— Start of PROVIDED PASSAGE —

Length: 4 days (32 hours)
Description: This is an introduction to Python for experienced programmers. After taking this course, you will be ready to start using Python in your day-to-day work, helping your company to reap the benefits of the Python language.
This is the course that some of the world’s largest and best-known companies (e.g., Apple, Cisco, HP, Western Digital, and VMWare) invite me to teach, again and again, to introduce their programmers to Python.
Audience: People with programming experience who wish to learn Python and taken advantage of its power. If you don’t have any experience programming, you should probably consider my Intro to Python for non-programmers.
The course assumes that participants have up to one year of experience with Python, including zero experience. Most people taking this class have several years of experience with C, C#, C++, and/or Java. Many people who took university-level courses in Python took this class and found that it filled in many details that they hadn’t previously understood.

— End of PROVIDED PASSAGE —

▶ DIRECTIONS
**A.** From the course description, output the part that opens with the words containing "Description: This is" and closes with "the Python language.", copied exactly.
**B.** According to the course description, how long does the course run?

— Start of GIVEN INFORMATION —

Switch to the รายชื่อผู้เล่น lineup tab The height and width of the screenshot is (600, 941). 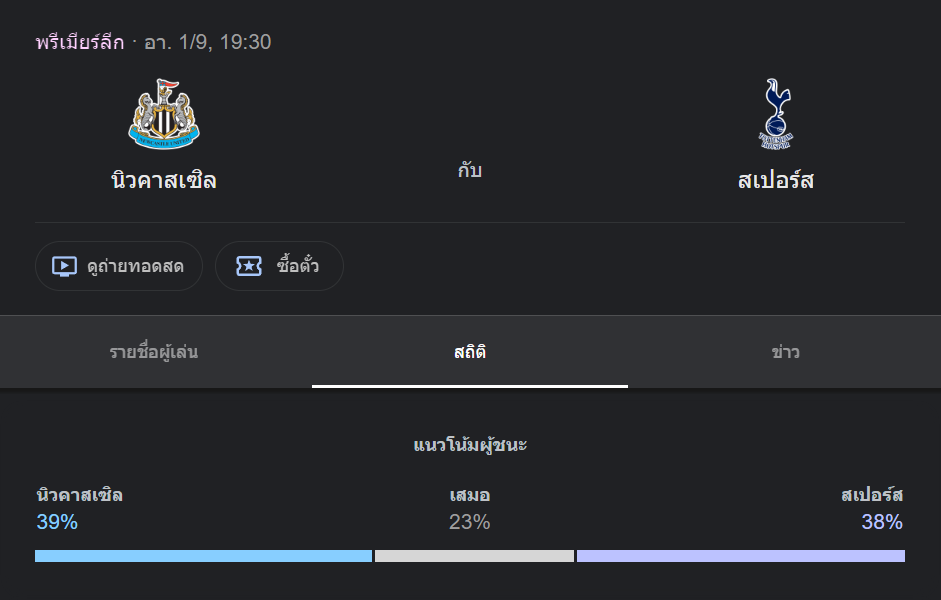point(154,352)
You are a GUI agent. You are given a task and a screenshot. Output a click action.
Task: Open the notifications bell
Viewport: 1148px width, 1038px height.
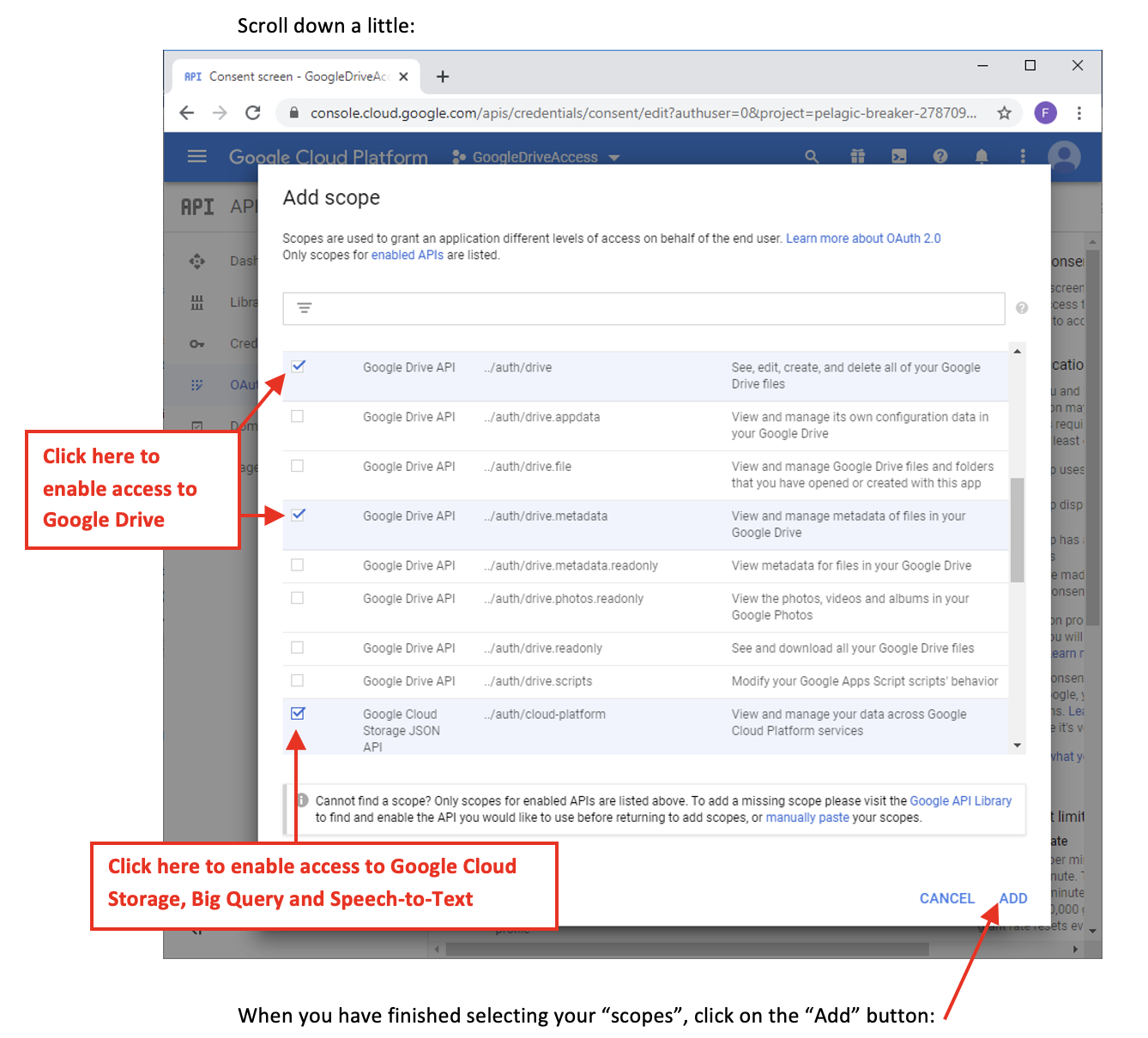[x=982, y=156]
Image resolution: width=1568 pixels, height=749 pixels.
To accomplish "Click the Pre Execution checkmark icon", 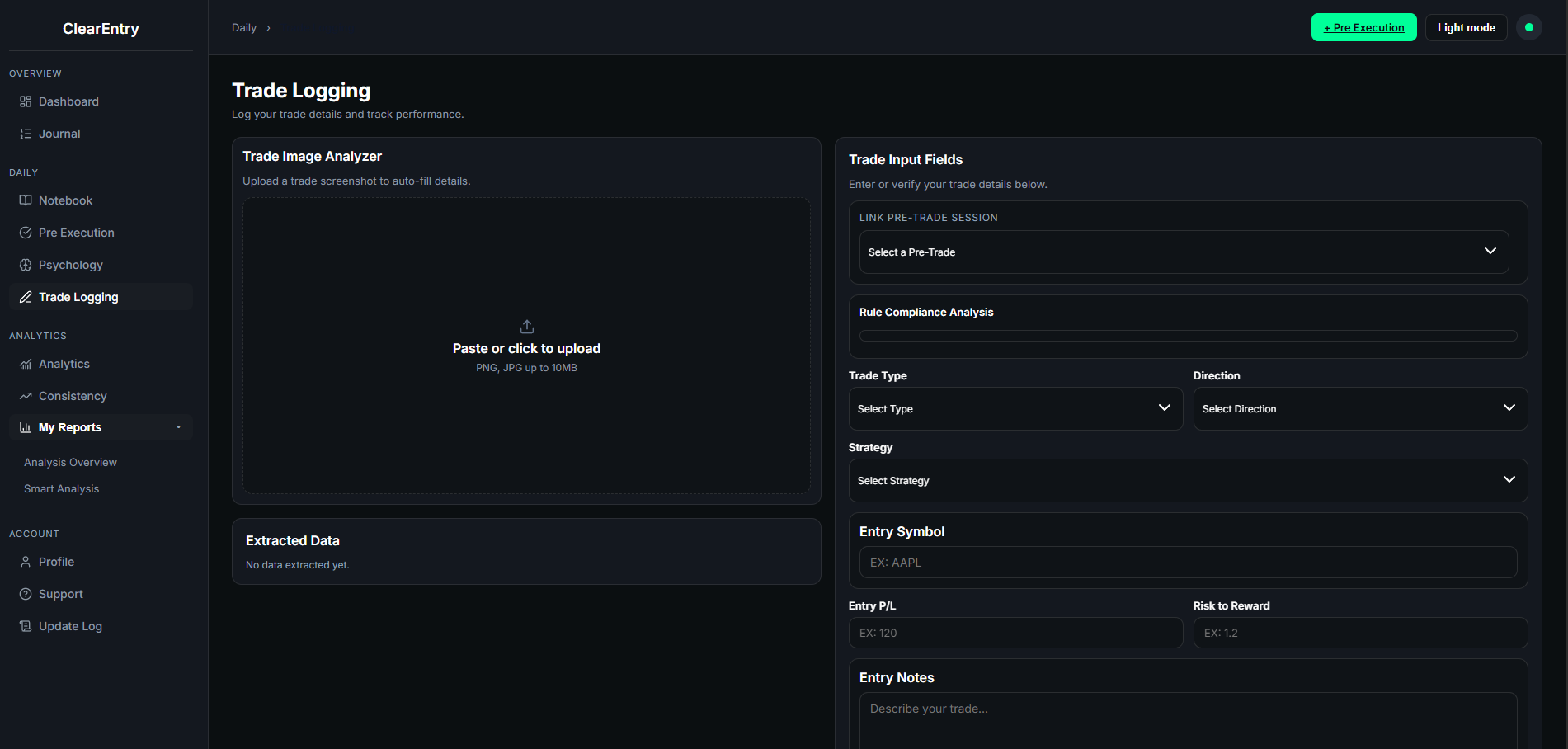I will tap(26, 232).
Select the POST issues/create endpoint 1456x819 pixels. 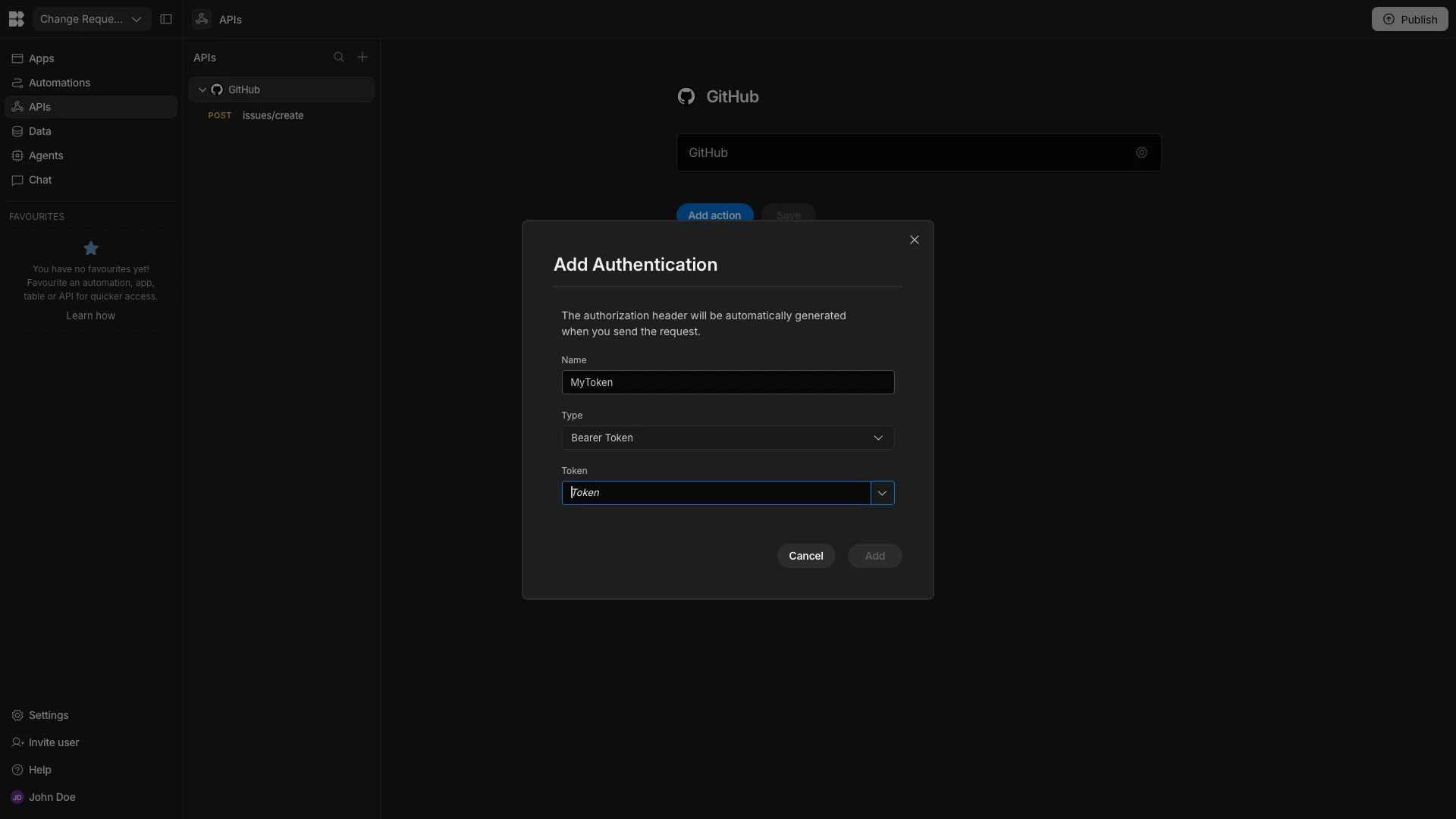click(x=272, y=115)
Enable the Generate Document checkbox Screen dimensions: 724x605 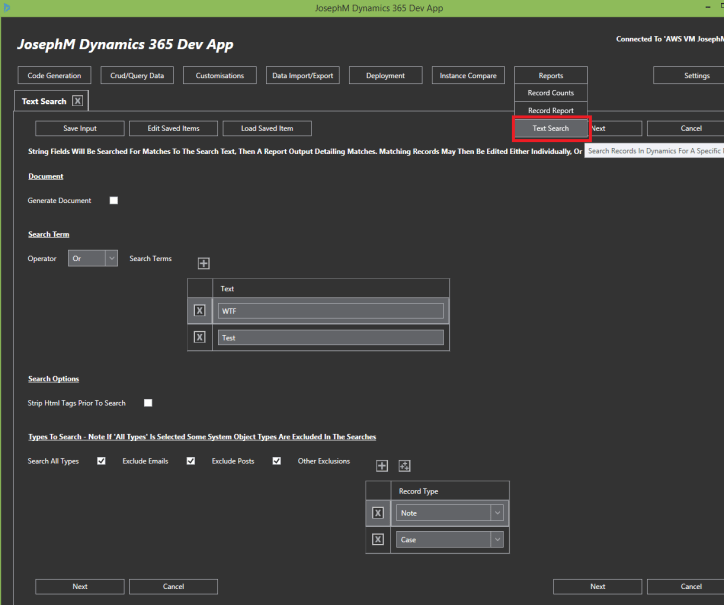pyautogui.click(x=113, y=201)
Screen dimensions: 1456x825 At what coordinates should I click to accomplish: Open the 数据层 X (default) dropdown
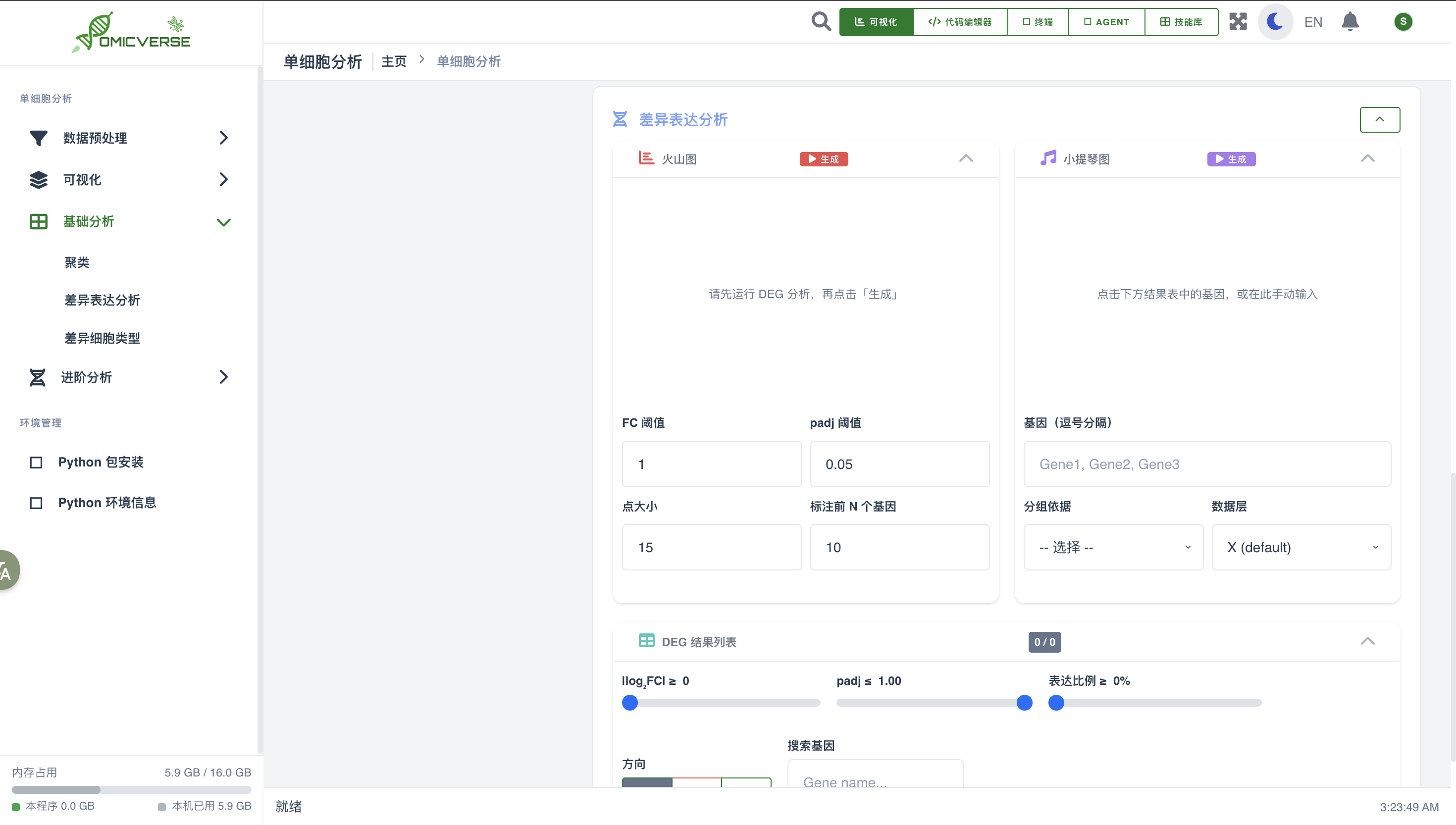click(x=1301, y=547)
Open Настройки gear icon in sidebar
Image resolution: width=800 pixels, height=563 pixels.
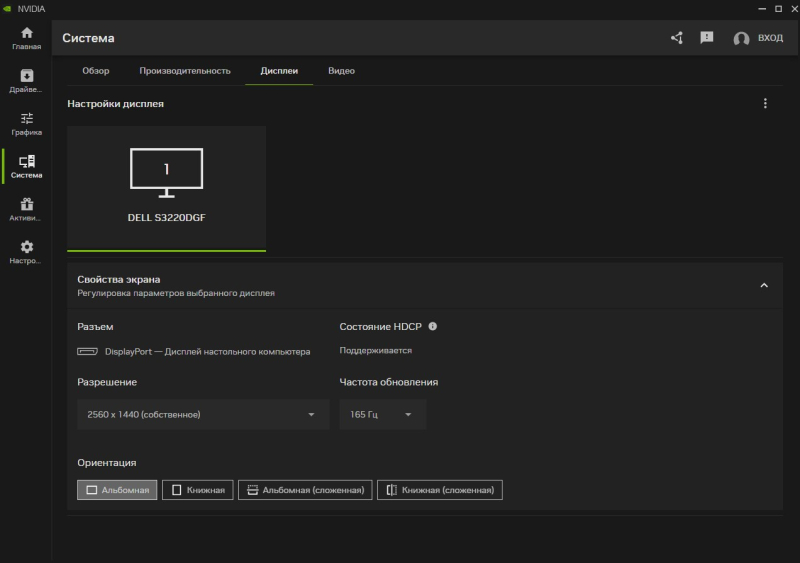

— End of GIVEN INFORMATION —

▶ THE RESULTS
**A.**
Description: This is an introduction to Python for experienced programmers. After taking this course, you will be ready to start using Python in your day-to-day work, helping your company to reap the benefits of the Python language.

**B.** 4 days (32 hours)